- Opening Delimiter -

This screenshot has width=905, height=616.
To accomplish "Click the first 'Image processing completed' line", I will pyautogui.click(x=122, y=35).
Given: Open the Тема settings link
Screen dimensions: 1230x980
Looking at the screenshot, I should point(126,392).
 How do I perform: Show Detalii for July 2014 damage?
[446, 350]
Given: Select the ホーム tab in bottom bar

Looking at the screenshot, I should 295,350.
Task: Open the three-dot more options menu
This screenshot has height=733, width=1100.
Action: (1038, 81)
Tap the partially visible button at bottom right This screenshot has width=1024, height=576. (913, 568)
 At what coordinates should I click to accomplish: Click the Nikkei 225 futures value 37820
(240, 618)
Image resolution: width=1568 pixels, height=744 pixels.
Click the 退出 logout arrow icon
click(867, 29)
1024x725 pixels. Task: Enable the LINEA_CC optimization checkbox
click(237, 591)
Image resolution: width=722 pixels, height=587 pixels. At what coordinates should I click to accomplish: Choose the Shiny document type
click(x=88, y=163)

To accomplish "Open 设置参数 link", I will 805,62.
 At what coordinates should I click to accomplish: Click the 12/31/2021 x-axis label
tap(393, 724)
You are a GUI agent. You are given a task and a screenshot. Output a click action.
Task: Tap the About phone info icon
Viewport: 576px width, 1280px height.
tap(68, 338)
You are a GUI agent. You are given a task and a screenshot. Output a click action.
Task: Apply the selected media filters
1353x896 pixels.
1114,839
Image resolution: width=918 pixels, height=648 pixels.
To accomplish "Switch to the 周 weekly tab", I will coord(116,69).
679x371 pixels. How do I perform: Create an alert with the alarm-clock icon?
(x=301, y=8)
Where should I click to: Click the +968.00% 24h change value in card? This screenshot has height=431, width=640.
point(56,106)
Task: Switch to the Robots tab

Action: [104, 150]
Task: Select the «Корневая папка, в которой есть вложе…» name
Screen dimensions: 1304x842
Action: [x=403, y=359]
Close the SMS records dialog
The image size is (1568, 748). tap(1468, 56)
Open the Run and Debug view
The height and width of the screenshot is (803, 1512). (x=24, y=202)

- Closing Delimiter -

Repeat each line of the data exactly as it appears above.

**Completed task:**
This screenshot has width=905, height=616.
To accomplish "Click the first 'Image processing completed' line", I will pyautogui.click(x=122, y=35).
Given: Open the Тема settings link
Screen dimensions: 1230x980
Looking at the screenshot, I should point(126,392).
 How do I perform: Show Detalii for July 2014 damage?
[446, 350]
Given: Select the ホーム tab in bottom bar

Looking at the screenshot, I should 295,350.
Task: Open the three-dot more options menu
This screenshot has height=733, width=1100.
Action: (1038, 81)
Tap the partially visible button at bottom right This screenshot has width=1024, height=576. (913, 568)
 At what coordinates should I click to accomplish: Click the Nikkei 225 futures value 37820
(240, 618)
Image resolution: width=1568 pixels, height=744 pixels.
Click the 退出 logout arrow icon
click(867, 29)
1024x725 pixels. Task: Enable the LINEA_CC optimization checkbox
click(237, 591)
Image resolution: width=722 pixels, height=587 pixels. At what coordinates should I click to accomplish: Choose the Shiny document type
click(x=88, y=163)

To accomplish "Open 设置参数 link", I will 805,62.
 At what coordinates should I click to accomplish: Click the 12/31/2021 x-axis label
tap(393, 724)
You are a GUI agent. You are given a task and a screenshot. Output a click action.
Task: Tap the About phone info icon
Viewport: 576px width, 1280px height.
tap(68, 338)
You are a GUI agent. You are given a task and a screenshot. Output a click action.
Task: Apply the selected media filters
1353x896 pixels.
1114,839
Image resolution: width=918 pixels, height=648 pixels.
To accomplish "Switch to the 周 weekly tab", I will coord(116,69).
679x371 pixels. How do I perform: Create an alert with the alarm-clock icon?
(x=301, y=8)
Where should I click to: Click the +968.00% 24h change value in card? This screenshot has height=431, width=640.
point(56,106)
Task: Switch to the Robots tab

Action: [104, 150]
Task: Select the «Корневая папка, в которой есть вложе…» name
Screen dimensions: 1304x842
Action: [x=403, y=359]
Close the SMS records dialog
The image size is (1568, 748). tap(1468, 56)
Open the Run and Debug view
The height and width of the screenshot is (803, 1512). (x=24, y=202)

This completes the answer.